Police have said Harris shot at officers while leading them on a foot chase in June near Kemmons Drive between the Watterson Expressway and Goldsmith Lane, hitting Officer Shouse in the foot.

However, police never charged Harris and he said in an interview with WDRB last week that he didn’t have a gun and the officer instead inadvertently shot himself. The video of that interview is available online.

Harris spent two months in jail after the incident on a probation violation in a previous case. He was on home incarceration when WDRB talked with him. 

Police Chief Steve Conrad declined to comment Thursday when asked if Shouse was shot by a fleeing suspect or instead accidentally shot himself in the foot during the chase.

LMPD denied WDRB's request for police-worn camera footage of the incident under Kentucky's open records law, saying the shooting is under investigation.

However, LMPD typically releases body camera footage immediately in incidents in which officers have shot someone, despite those cases also being under investigation. 

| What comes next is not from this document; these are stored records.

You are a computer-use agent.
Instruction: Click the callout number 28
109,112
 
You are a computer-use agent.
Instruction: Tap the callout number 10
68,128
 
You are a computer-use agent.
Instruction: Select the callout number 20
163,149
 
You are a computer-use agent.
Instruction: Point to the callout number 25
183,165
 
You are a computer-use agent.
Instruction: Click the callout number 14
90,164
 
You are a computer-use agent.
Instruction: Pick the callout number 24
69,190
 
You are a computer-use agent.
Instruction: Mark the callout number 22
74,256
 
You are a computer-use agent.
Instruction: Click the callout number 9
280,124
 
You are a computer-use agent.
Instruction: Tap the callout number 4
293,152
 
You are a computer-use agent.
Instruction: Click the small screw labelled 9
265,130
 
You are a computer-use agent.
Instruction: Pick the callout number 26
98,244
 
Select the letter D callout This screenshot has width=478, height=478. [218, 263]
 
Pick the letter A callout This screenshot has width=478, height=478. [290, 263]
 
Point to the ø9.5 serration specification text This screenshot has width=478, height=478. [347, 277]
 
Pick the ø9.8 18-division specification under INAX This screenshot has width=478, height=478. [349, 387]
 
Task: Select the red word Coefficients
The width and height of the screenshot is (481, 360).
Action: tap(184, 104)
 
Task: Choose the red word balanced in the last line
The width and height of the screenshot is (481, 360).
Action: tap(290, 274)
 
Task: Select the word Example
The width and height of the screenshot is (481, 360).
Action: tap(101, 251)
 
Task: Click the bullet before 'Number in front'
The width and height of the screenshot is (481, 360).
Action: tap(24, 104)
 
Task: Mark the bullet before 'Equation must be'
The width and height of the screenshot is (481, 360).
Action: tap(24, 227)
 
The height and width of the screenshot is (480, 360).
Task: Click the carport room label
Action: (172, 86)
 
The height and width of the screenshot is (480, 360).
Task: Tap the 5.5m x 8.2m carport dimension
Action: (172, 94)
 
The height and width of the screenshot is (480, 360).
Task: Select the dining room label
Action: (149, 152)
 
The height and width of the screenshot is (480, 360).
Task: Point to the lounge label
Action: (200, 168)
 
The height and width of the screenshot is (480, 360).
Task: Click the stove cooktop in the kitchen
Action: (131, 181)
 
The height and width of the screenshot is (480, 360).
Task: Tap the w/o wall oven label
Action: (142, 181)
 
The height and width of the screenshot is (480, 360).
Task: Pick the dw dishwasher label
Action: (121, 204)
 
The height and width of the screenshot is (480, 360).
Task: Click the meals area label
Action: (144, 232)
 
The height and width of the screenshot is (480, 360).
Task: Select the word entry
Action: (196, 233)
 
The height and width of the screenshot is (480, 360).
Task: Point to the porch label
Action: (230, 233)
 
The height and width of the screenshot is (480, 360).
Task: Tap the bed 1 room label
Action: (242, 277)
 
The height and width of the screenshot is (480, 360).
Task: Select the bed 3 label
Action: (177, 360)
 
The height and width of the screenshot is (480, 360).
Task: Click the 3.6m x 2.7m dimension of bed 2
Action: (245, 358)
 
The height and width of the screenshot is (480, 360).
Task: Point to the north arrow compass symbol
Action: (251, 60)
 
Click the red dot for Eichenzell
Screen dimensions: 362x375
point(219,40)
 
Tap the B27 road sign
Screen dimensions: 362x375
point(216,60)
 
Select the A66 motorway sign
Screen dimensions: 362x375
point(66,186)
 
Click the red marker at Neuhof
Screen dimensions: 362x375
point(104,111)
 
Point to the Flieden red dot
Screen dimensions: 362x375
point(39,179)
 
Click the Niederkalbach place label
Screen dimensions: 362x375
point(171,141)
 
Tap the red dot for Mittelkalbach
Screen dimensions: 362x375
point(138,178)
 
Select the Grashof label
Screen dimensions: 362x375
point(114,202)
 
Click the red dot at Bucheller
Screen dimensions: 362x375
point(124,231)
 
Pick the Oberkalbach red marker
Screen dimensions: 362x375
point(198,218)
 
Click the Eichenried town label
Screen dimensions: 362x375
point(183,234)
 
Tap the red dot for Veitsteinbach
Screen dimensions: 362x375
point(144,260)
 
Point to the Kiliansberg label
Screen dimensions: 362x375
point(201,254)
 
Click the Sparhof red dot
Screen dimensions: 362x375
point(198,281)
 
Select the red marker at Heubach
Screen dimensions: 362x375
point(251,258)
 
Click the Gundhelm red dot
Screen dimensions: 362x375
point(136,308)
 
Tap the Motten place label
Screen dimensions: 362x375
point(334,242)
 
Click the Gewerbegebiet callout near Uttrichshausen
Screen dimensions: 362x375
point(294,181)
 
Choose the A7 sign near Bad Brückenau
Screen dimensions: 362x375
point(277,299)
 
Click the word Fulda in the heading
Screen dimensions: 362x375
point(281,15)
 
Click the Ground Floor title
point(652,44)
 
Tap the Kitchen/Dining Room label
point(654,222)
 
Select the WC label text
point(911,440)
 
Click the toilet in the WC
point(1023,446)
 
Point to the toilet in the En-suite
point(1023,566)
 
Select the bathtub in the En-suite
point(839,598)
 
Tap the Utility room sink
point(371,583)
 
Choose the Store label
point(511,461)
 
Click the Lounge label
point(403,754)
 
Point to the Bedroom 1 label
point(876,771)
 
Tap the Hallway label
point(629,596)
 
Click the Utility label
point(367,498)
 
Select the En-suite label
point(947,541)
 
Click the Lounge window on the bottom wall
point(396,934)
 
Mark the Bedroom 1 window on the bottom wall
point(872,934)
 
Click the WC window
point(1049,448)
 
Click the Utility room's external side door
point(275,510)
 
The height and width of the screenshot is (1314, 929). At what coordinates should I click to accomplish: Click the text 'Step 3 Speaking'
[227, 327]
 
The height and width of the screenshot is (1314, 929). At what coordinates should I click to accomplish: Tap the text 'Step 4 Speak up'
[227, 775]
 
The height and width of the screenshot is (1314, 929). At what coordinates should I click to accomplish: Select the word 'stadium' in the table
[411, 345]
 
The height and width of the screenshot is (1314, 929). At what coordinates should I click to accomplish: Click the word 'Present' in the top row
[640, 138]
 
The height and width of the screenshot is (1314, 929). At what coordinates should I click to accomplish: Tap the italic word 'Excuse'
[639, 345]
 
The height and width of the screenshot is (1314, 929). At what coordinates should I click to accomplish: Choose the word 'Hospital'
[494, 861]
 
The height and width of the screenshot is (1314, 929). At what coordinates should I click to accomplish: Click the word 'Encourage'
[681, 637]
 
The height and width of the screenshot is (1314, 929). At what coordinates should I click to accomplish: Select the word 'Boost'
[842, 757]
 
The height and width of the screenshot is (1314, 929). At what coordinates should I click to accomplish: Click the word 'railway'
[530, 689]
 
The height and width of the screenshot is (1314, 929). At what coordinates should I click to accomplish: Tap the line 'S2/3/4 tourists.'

Conrad said this is a different situation “where you don’t have the same level of, necessarily, community interest” as when police use deadly force.

Asked if police were incorrect in obtaining a search warrant, Conrad said the information WDRB has may be “critical” to the investigation and he didn’t “have a problem with that being done.”

“However, that being said, we do learn from every experience, and with that it looks like coming at it with a subpoena or a court order may be a better way to go,” Conrad said. “And based on the directions from a judge, that’s exactly what we are going to do.”

WDRB has agreed to preserve the raw video. 

The station was ordered to appear in court Tuesday afternoon to show why it should not be held in contempt for failing to comply with the search warrant. LMPD had chosen not to enforce the warrant, and the station had not complied with it.

"They need to get what they need to get," Chauvin said of police. "And you're not in the business of preventing that to which they are entitled."